Guarding Our Middleburgh School Community Against the Flu

Poster from New York State Department of Heath explaining flu symptoms, preventative measures and ways to prevent the spread of flu.

Influenza, or the flu, is a contagious respiratory illness that can affect anyone, including our children. Fortunately, there are measures  parents and guardians can take to prevent its spread and safeguard our community. The New York State Department of Health (NYSDOH) offers insights on how to combat the flu.
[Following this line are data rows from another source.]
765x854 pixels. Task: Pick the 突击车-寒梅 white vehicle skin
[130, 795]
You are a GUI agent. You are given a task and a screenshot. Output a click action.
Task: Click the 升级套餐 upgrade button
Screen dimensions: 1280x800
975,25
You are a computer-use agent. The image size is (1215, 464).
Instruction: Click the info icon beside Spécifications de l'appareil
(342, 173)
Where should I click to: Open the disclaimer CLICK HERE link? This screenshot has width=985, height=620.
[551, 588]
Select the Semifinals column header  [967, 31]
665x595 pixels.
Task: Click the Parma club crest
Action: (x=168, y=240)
Understanding Flu Symptoms

Flu symptoms can appear suddenly and include fever, chills, body aches, cough, sore throat, headache, runny or stuffy nose, fatigue, and sometimes stomach problems and diarrhea, which can be particularly prevalent in children.  

Preventing the Flu

NYSDOH recommends an annual flu vaccination for everyone aged six months and older as the best preventative measure. Getting vaccinated early in the fall ensures protection when flu season arrives.  Vaccination is available in many locations including pharmacies, your doctor’s office, and students may be vaccinated right here at Bassett SBHC.

Managing Flu Cases

If your student contracts the flu, providing plenty of rest and fluids is essential. Keep them home from school for at least 24 hours after their fever subsides without fever-reducing medication to prevent spreading the virus. 

Young children and those with certain medical conditions are at higher risk for severe flu complications, so it’s crucial to stay vigilant. If your child exhibits flu symptoms and is under five or has an underlying medical condition, consult their healthcare provider for antiviral treatment.

Preventing the Spread of Flu

Regular handwashing with soap and water for at least 20 seconds or using alcohol-based hand rubs, practicing good respiratory hygiene by covering coughs and sneezes, and avoiding touching one’s face are each important ways to help prevent the spread of germs.

Your efforts to help prevent the spread of flu are appreciated by the MCS community.